Treatment of Amoebiasis
Metronidazole 750 mg three times daily for 5-10 days is the recommended first-line treatment for amoebiasis in adults, followed by a luminal amebicide to prevent relapse. 1, 2
Initial Treatment Regimen
For adults with intestinal or hepatic amoebiasis:
- Metronidazole 750 mg orally three times daily for 5-10 days 1, 2
- For children: Metronidazole 30 mg/kg/day divided into doses for 5-10 days 1
The FDA approves metronidazole for both acute intestinal amebiasis (amebic dysentery) and amebic liver abscess 2. The same drug regimens used for intestinal amoebiasis are appropriate for amoebic liver abscess 1.
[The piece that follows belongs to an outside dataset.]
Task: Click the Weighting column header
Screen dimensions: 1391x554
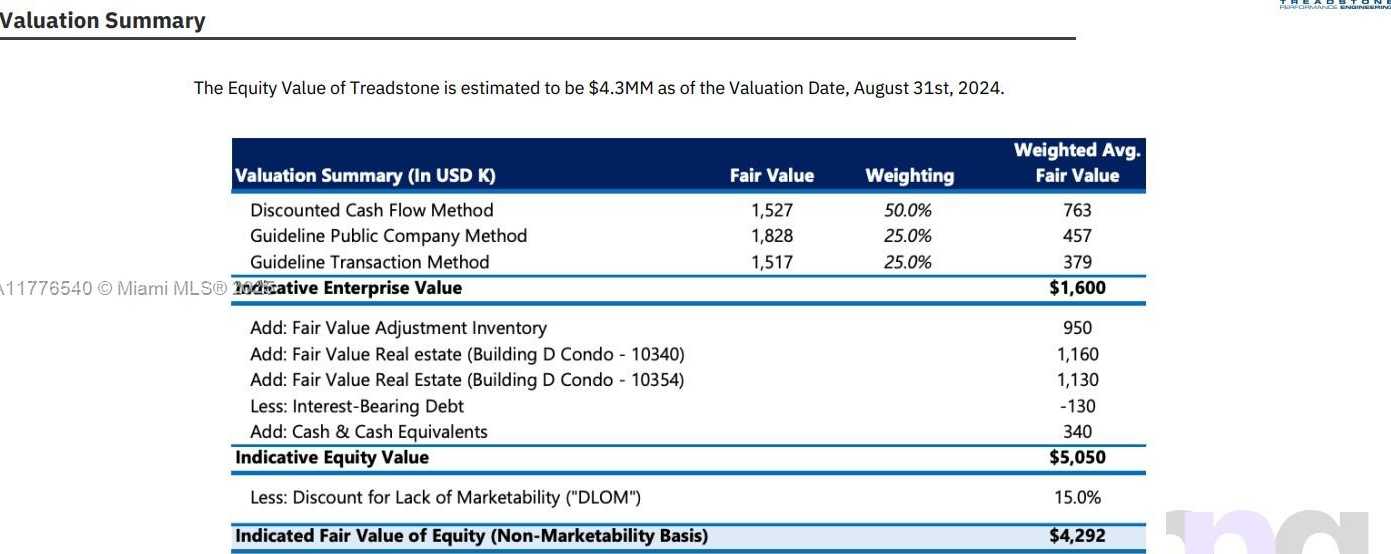Action: 909,176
Essential Follow-Up Treatment
After completing metronidazole therapy, all patients must receive a luminal amebicide to eliminate intestinal cysts and prevent relapse. 1 This is a critical step that cannot be skipped, as metronidazole alone has limited efficacy against luminal cysts due to rapid absorption and short duration of action 3.
Luminal amebicide options:
- Paromomycin 30 mg/kg/day orally in 3 divided doses for 10 days 1, 4
- Diloxanide furoate 500 mg orally three times daily for 10 days 1
Paromomycin is FDA-approved specifically for intestinal amebiasis and is effective for both acute and chronic cases 4.
Diagnostic Confirmation
Before initiating treatment, confirm the diagnosis through:
- Microscopic examination of fresh feces showing amebic trophozoites 1
- Consider diagnosis if two different antibiotics for shigellosis have failed 1
- For suspected amoebic liver abscess: perform indirect hemagglutination testing (>90% sensitivity) and ultrasound imaging 1
- If ultrasound is negative but clinical suspicion remains high, obtain CT scan 1
Monitoring Treatment Response
Most patients with amoebic liver abscess respond within 72-96 hours of treatment initiation. 1 If no improvement occurs within 2 days, consider alternative diagnoses or drug resistance 1.
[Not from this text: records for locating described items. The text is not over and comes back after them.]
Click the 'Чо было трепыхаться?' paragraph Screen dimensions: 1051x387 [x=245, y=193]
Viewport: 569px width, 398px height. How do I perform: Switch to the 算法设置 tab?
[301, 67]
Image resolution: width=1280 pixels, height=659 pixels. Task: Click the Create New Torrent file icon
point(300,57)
For amoebic liver abscess specifically:
- Surgical or percutaneous drainage is rarely required 1
- Consider drainage only for: diagnostic uncertainty, persistent symptoms after 4 days of treatment, or risk of imminent rupture 1
Common Pitfalls to Avoid
The most critical error is failing to administer a luminal amebicide after metronidazole therapy. Studies show metronidazole alone has a failure rate of 37% for E. histolytica when used without follow-up luminal treatment 3. One long-term study found an 88% cure rate with metronidazole alone, but this still leaves 12% of patients at risk for relapse 5.
Do not use metronidazole or tinidazole alone for asymptomatic carriers - these drugs are ineffective due to rapid absorption and short duration of treatment, with failure rates of 37-62% 3. Asymptomatic carriers require luminal amebicides like paromomycin 4.